# Record excerpts
<<<<

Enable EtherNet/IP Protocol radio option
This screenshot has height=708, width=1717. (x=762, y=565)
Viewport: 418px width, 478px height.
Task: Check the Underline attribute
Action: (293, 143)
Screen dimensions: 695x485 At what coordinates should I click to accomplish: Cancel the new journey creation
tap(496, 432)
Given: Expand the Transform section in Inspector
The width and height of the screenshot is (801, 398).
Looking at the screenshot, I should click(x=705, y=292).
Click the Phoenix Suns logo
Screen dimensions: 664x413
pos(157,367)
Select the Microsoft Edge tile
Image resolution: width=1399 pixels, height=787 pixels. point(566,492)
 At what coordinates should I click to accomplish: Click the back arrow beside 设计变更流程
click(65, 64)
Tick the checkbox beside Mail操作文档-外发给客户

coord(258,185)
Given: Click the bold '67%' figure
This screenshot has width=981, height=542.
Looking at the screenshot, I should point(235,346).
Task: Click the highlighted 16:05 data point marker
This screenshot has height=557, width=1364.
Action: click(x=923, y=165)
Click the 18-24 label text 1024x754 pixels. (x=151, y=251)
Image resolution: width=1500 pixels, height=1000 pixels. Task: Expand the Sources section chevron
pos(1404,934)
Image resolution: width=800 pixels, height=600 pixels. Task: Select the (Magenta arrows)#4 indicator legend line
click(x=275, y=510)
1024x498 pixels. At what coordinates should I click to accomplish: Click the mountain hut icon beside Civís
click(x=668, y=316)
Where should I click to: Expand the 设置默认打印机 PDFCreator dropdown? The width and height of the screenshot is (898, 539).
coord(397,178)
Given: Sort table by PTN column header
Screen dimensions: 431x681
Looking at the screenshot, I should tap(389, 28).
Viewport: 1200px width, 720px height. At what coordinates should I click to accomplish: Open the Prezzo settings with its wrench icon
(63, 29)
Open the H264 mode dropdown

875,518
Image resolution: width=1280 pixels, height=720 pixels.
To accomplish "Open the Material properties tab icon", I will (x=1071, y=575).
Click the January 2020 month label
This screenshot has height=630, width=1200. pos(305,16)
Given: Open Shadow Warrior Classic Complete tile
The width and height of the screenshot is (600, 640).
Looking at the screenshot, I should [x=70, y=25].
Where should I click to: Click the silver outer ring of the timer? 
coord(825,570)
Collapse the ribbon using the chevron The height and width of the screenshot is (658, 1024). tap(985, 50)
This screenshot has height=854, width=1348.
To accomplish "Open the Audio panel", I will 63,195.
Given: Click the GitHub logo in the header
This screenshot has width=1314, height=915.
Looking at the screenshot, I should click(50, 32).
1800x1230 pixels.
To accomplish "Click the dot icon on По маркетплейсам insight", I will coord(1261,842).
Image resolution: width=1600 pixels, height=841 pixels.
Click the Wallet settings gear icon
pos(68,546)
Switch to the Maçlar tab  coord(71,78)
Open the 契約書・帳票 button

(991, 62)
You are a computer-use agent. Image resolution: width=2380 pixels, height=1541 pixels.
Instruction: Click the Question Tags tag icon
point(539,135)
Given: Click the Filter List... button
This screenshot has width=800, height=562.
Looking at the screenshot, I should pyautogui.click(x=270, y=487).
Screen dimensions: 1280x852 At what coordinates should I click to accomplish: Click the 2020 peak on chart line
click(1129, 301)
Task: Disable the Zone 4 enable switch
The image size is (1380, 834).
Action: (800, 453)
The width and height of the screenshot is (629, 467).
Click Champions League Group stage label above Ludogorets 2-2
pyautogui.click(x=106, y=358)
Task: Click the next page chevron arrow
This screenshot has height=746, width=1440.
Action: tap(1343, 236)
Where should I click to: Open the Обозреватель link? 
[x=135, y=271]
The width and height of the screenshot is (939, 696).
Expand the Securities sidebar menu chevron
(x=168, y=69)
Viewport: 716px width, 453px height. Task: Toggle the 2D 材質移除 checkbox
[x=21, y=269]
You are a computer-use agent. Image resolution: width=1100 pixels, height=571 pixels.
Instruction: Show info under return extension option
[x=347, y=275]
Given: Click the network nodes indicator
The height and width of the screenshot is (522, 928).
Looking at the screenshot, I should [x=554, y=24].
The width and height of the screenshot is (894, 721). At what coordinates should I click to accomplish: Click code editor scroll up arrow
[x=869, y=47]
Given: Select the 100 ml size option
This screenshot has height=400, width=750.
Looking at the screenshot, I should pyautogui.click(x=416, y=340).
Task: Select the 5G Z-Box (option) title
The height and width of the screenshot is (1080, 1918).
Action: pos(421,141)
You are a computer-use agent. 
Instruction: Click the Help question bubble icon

>>>>

# Work instructions
Would you transcribe the records above exactly, leaving nothing out?

# Response to this task
Enable EtherNet/IP Protocol radio option
This screenshot has height=708, width=1717. (x=762, y=565)
Viewport: 418px width, 478px height.
Task: Check the Underline attribute
Action: (293, 143)
Screen dimensions: 695x485 At what coordinates should I click to accomplish: Cancel the new journey creation
tap(496, 432)
Given: Expand the Transform section in Inspector
The width and height of the screenshot is (801, 398).
Looking at the screenshot, I should click(x=705, y=292).
Click the Phoenix Suns logo
Screen dimensions: 664x413
pos(157,367)
Select the Microsoft Edge tile
Image resolution: width=1399 pixels, height=787 pixels. point(566,492)
 At what coordinates should I click to accomplish: Click the back arrow beside 设计变更流程
click(65, 64)
Tick the checkbox beside Mail操作文档-外发给客户

coord(258,185)
Given: Click the bold '67%' figure
This screenshot has width=981, height=542.
Looking at the screenshot, I should point(235,346).
Task: Click the highlighted 16:05 data point marker
This screenshot has height=557, width=1364.
Action: click(x=923, y=165)
Click the 18-24 label text 1024x754 pixels. (x=151, y=251)
Image resolution: width=1500 pixels, height=1000 pixels. Task: Expand the Sources section chevron
pos(1404,934)
Image resolution: width=800 pixels, height=600 pixels. Task: Select the (Magenta arrows)#4 indicator legend line
click(x=275, y=510)
1024x498 pixels. At what coordinates should I click to accomplish: Click the mountain hut icon beside Civís
click(x=668, y=316)
Where should I click to: Expand the 设置默认打印机 PDFCreator dropdown? The width and height of the screenshot is (898, 539).
coord(397,178)
Given: Sort table by PTN column header
Screen dimensions: 431x681
Looking at the screenshot, I should tap(389, 28).
Viewport: 1200px width, 720px height. At what coordinates should I click to accomplish: Open the Prezzo settings with its wrench icon
(63, 29)
Open the H264 mode dropdown

875,518
Image resolution: width=1280 pixels, height=720 pixels.
To accomplish "Open the Material properties tab icon", I will (x=1071, y=575).
Click the January 2020 month label
This screenshot has height=630, width=1200. pos(305,16)
Given: Open Shadow Warrior Classic Complete tile
The width and height of the screenshot is (600, 640).
Looking at the screenshot, I should [x=70, y=25].
Where should I click to: Click the silver outer ring of the timer? 
coord(825,570)
Collapse the ribbon using the chevron The height and width of the screenshot is (658, 1024). tap(985, 50)
This screenshot has height=854, width=1348.
To accomplish "Open the Audio panel", I will 63,195.
Given: Click the GitHub logo in the header
This screenshot has width=1314, height=915.
Looking at the screenshot, I should click(50, 32).
1800x1230 pixels.
To accomplish "Click the dot icon on По маркетплейсам insight", I will coord(1261,842).
Image resolution: width=1600 pixels, height=841 pixels.
Click the Wallet settings gear icon
pos(68,546)
Switch to the Maçlar tab  coord(71,78)
Open the 契約書・帳票 button

(991, 62)
You are a computer-use agent. Image resolution: width=2380 pixels, height=1541 pixels.
Instruction: Click the Question Tags tag icon
point(539,135)
Given: Click the Filter List... button
This screenshot has width=800, height=562.
Looking at the screenshot, I should pyautogui.click(x=270, y=487).
Screen dimensions: 1280x852 At what coordinates should I click to accomplish: Click the 2020 peak on chart line
click(1129, 301)
Task: Disable the Zone 4 enable switch
The image size is (1380, 834).
Action: (800, 453)
The width and height of the screenshot is (629, 467).
Click Champions League Group stage label above Ludogorets 2-2
pyautogui.click(x=106, y=358)
Task: Click the next page chevron arrow
This screenshot has height=746, width=1440.
Action: tap(1343, 236)
Where should I click to: Open the Обозреватель link? 
[x=135, y=271]
The width and height of the screenshot is (939, 696).
Expand the Securities sidebar menu chevron
(x=168, y=69)
Viewport: 716px width, 453px height. Task: Toggle the 2D 材質移除 checkbox
[x=21, y=269]
You are a computer-use agent. Image resolution: width=1100 pixels, height=571 pixels.
Instruction: Show info under return extension option
[x=347, y=275]
Given: Click the network nodes indicator
The height and width of the screenshot is (522, 928).
Looking at the screenshot, I should [x=554, y=24].
The width and height of the screenshot is (894, 721). At what coordinates should I click to accomplish: Click code editor scroll up arrow
[x=869, y=47]
Given: Select the 100 ml size option
This screenshot has height=400, width=750.
Looking at the screenshot, I should pyautogui.click(x=416, y=340).
Task: Select the 5G Z-Box (option) title
The height and width of the screenshot is (1080, 1918).
Action: pos(421,141)
You are a computer-use agent. 
Instruction: Click the Help question bubble icon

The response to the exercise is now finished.